Following Elon Musk's change to the platform, many have taken the opportunity to explore x-rated Twitter content, using the rebrand as the perfect cover story. 'I just assumed 'XXX Birds' was just an innocent name,' coughed one husband awkwardly, unable to make eye contact. 'It's just like that time I meant to click on FaceBook but ended up spending $500 and an entire weekend on P$ornhub.'

Mr. Musk denied that he was boosting traffic to his faltering platform, by implying that its content was far more explicit - and it was a complete coincidence that the Twitter Bird has been replaced by a pair of undulating breasts. An aide remarked: 'X simply marks the spot... possibly the G spot.'

Forced to retire, the Twitter emblem - in order to make ends meet - is now ironically working in the adult film industry.

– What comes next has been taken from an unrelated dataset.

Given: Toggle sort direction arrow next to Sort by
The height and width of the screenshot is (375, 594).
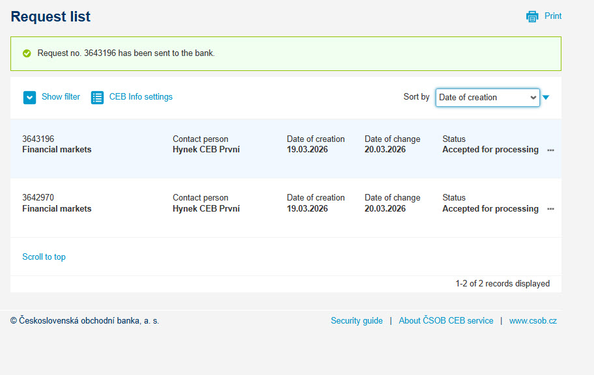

With Musk claiming X as the new name for Twitter, letters of the alphabet are running out fast. SnapChat plans to rebrand as S. WhatsApp plans to rebrand as ? Facebook will change its name to f, matching its logo. The Russian Army has already claimed Z. Insta, formerly Instagram, will become I, a move that a British news rag plans to challenge. Wikipedia will become Y. Three will become 3. Greggs will become known just by the mathematical symbol for pi.

Economists have calculated that all this rebranding will give a massive boost to brand consultants and have no measurable impact on consumers.